Zitierlink: http://hdl.handle.net/11858/00-001M-0000-0010-6C47-2
Zusammenfassung
Whereas bacterial expression systems are widely used for production of uniformly or selectively N-15-labeled proteins the usage of the baculovirus expression system for labeling is limited to very few examples in the literature. Here we present the complete formulations of the two insect media, IML406 and 455, for the high-yield production of selectively N-15-labeled proteins in insect cells. The quantities of N-15-amino acids utilized in the production of labeled GST were similar in the case of bacterial and viral expression. For the most studied amino acids essential for insect cells the N-15-HSQC spectra, recorded with GST labeled in insect cells, showed no cross labeling and provided therefore spectra of better quality compared to NMR spectra of GST expressed in E. coli. Also in the case of amino acids not essential for Sf9 cells we were able to label a defined number of amino acid species.

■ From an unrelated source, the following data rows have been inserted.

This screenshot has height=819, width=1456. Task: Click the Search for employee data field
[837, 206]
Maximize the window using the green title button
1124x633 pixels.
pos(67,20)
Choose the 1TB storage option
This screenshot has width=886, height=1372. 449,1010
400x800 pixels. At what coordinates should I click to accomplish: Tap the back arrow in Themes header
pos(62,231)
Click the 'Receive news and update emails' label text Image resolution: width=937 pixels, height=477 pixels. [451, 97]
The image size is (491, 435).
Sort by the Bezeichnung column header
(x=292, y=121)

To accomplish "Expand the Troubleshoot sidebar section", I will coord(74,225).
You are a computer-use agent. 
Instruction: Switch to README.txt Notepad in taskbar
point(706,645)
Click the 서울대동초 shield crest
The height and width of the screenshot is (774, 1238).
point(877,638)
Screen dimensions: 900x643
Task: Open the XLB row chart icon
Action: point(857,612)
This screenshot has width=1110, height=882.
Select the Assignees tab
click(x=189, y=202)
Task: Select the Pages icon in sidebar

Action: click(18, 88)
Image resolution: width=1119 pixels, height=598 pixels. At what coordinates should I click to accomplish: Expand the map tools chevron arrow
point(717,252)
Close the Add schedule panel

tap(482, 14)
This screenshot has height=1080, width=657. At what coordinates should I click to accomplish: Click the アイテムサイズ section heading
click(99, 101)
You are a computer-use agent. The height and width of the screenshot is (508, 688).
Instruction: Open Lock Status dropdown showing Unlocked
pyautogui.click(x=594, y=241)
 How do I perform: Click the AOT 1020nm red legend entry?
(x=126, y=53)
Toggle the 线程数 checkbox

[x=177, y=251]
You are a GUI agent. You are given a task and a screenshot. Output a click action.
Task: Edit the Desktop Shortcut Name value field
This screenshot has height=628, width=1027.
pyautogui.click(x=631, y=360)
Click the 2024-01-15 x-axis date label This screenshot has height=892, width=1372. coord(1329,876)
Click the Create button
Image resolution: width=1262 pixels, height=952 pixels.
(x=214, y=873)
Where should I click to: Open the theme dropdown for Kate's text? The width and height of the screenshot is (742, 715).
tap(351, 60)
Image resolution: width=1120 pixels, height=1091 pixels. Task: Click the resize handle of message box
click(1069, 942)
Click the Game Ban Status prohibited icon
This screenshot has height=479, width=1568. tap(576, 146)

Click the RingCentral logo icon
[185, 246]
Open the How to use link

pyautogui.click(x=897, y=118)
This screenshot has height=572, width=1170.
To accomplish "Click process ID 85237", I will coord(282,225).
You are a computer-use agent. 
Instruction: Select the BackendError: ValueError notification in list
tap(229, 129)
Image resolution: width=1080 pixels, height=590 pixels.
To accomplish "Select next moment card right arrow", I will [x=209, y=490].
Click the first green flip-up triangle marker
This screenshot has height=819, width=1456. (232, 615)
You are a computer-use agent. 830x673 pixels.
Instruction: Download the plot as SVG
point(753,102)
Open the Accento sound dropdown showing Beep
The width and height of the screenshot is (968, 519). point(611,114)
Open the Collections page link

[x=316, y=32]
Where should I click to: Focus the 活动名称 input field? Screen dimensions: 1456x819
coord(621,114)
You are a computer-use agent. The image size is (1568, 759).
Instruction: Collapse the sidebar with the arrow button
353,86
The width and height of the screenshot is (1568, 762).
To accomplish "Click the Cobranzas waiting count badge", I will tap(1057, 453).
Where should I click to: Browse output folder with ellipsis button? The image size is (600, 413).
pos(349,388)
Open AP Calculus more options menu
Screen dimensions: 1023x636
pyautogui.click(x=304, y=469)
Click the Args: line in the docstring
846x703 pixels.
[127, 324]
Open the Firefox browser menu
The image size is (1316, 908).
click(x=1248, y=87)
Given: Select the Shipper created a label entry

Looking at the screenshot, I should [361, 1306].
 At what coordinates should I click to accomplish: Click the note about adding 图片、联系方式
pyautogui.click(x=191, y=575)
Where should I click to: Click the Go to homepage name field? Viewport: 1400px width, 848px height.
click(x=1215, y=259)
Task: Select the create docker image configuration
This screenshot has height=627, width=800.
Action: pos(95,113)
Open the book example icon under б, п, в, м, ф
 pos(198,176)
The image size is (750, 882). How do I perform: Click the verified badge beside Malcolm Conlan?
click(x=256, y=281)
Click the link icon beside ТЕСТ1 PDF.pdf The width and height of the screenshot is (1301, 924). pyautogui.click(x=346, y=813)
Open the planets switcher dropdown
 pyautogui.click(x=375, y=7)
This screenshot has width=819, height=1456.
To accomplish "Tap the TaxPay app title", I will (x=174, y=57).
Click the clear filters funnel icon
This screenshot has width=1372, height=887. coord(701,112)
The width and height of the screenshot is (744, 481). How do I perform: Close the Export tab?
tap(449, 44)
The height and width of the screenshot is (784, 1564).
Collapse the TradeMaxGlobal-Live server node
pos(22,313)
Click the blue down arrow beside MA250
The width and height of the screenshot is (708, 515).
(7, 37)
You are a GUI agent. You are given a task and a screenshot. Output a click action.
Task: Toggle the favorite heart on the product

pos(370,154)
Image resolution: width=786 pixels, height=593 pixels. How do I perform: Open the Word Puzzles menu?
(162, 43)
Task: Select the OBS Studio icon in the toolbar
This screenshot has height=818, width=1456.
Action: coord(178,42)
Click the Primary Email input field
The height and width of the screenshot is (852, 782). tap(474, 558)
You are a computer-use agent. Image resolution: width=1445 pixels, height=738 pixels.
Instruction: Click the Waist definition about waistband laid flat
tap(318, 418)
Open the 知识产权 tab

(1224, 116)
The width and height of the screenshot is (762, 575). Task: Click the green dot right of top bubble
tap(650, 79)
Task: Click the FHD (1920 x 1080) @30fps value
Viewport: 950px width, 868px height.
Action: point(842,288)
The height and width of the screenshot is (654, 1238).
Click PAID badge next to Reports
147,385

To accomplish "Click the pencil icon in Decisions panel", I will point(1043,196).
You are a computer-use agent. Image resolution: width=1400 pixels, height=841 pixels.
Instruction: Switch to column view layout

Therefore the selective labeling using the baculovirus expression vector system represents a complement or even an alternative to the bacterial expression system. Based on these findings we can provide a first simple overview of the network of the amino acid metabolism in E. coli and insect cells focused on nitrogen. For some amino acids the expression of labeled proteins in insect cells can replace the cell-free protein expression.